Several reports by Human Rights Watch, The New York Times, The Guardian, Gulf Labor Coalition and other independent investigators have extensively documented numerous human rights abuses of workers employed on the NYUAD construction project, including endemic low pay, delayed and non-payment of wages, substandard housing and accommodation, confiscation of workers' passports, failure to reimburse workers for exorbitant recruitment fees, and the summary deportation of more than 200 NYU workers in October of 2013 who exercised their right to protest pay discrepancies.  NYU has not compensated these workers; the labor compliance monitor that NYU appointed had a prior contract with the Abu Dhabi government — a clear conflict of interest — and failed to report that NYU workers had been deported for striking; NYU has not guaranteed the rights of current and future workers at the NYUAD campus to organize, strike and collectively bargain.

NYU President John Sexton has characterized the university as a sanctuary. But sanctuaries do not allow the workers who build their structures to be intimidated and beaten, to have their passports withheld, or to be expelled from the country where they work.

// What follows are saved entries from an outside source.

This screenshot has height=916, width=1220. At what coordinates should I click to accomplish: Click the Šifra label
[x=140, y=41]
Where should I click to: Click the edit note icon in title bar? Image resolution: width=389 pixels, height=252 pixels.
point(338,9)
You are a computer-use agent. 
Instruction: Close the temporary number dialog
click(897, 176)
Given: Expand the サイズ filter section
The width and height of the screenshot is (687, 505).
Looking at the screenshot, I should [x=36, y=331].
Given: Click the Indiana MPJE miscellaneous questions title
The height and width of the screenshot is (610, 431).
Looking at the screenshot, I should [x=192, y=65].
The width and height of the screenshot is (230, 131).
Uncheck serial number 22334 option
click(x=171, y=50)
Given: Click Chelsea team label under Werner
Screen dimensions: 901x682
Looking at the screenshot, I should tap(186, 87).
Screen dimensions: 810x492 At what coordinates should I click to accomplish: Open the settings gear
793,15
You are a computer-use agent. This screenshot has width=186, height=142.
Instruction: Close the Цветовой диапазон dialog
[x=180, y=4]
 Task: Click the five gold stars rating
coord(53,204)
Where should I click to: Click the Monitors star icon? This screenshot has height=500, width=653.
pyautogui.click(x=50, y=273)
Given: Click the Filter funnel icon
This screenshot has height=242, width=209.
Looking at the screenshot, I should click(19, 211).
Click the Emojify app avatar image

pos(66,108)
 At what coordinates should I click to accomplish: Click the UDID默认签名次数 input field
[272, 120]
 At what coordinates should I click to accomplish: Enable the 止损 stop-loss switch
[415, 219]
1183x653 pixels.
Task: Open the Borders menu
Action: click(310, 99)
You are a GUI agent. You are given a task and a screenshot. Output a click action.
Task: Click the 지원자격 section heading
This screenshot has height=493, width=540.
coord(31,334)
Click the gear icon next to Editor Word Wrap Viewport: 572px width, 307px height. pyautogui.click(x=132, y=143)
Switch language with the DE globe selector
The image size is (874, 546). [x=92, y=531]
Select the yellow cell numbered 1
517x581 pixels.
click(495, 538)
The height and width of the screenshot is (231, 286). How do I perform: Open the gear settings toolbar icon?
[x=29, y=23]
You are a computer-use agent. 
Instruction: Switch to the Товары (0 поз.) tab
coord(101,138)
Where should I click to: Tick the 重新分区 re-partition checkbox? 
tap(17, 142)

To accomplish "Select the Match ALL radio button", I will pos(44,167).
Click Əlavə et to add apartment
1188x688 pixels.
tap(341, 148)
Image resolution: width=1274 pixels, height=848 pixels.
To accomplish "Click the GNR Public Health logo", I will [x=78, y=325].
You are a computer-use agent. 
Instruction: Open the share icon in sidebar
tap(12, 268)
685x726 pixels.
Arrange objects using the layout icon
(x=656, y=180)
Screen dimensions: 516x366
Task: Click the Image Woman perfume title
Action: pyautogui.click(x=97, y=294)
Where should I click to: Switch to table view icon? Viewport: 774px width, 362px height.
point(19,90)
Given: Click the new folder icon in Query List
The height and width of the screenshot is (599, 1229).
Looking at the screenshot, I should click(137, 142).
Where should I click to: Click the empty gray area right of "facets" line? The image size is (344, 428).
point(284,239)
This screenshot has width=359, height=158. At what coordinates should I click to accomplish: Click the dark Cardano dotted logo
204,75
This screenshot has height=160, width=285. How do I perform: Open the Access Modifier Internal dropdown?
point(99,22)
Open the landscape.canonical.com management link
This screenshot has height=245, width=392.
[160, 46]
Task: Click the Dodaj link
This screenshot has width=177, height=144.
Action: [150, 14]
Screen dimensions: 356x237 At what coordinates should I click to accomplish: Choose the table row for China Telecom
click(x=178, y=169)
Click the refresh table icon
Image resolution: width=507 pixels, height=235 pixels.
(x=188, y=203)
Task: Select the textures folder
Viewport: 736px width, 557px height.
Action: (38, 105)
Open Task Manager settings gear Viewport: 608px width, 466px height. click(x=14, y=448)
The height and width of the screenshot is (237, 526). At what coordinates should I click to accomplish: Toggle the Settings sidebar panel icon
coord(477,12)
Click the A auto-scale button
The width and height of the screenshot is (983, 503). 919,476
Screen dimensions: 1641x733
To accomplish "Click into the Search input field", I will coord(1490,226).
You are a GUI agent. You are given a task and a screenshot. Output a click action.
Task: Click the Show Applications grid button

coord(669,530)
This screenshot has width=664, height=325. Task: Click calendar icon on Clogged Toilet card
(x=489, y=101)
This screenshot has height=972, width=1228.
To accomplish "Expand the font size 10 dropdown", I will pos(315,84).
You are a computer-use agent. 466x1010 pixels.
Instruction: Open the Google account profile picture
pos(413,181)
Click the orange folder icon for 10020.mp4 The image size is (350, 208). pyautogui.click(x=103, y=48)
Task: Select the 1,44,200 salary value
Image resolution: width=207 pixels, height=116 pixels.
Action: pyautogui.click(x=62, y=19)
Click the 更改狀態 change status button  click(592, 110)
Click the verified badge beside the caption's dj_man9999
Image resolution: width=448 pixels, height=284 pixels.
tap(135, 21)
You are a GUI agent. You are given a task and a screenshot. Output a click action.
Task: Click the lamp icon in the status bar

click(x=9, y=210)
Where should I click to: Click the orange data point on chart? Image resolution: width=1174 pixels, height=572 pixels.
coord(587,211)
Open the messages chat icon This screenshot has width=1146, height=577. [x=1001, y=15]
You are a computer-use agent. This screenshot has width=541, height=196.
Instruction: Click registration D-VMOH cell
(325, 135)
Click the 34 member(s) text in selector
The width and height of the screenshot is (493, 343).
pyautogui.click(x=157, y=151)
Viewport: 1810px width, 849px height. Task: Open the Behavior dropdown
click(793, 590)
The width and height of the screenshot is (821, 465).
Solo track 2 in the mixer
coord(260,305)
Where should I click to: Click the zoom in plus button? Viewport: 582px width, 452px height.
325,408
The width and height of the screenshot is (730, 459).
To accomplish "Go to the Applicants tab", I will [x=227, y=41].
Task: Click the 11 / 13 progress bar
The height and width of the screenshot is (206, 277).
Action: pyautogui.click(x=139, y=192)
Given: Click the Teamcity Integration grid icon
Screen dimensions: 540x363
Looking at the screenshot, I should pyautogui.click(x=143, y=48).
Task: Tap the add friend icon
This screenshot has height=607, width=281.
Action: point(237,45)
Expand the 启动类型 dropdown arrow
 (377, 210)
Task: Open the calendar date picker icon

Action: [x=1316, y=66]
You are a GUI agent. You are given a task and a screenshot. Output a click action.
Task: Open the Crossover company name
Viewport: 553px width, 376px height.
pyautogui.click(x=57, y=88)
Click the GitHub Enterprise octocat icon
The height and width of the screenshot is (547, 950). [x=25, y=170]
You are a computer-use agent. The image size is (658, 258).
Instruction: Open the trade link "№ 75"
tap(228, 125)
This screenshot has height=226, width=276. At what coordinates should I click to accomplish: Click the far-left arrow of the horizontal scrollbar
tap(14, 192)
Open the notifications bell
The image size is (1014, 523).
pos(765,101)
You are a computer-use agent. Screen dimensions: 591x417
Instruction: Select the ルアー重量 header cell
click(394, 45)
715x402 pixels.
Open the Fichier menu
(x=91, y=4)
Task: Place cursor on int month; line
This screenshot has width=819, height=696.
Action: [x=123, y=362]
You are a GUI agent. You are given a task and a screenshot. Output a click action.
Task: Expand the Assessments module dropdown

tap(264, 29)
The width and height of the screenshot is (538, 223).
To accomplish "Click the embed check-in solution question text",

It is not too late to redress these wrongs.

As global citizens and members of the university community, we call on NYU to live up to its ideals as a “private university in the public service” by fairly compensating workers for past abuses and securing present and future labor rights. As demanded in the letter delivered by NYU student, faculty and worker groups on February 17, 2015, we demand that NYU:

(1) Justly compensate the NYUAD construction workers who were jailed and deported

(2) Amend NYU’s Statement of Labor Values to recognize the rights of workers on all campuses, particularly freedom of association, the right to strike, and the right to organize and collectively bargain. We demand that NYU work with organizations in the region to implement these changes and ensure meaningful worker representation moving forward.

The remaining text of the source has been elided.